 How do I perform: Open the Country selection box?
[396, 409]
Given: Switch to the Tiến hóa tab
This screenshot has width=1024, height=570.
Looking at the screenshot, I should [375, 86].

■ Aim of the exercise: Exactly as they stand above, write out the entries.

■ Exercise response:
 How do I perform: Open the Country selection box?
[396, 409]
Given: Switch to the Tiến hóa tab
This screenshot has width=1024, height=570.
Looking at the screenshot, I should [375, 86].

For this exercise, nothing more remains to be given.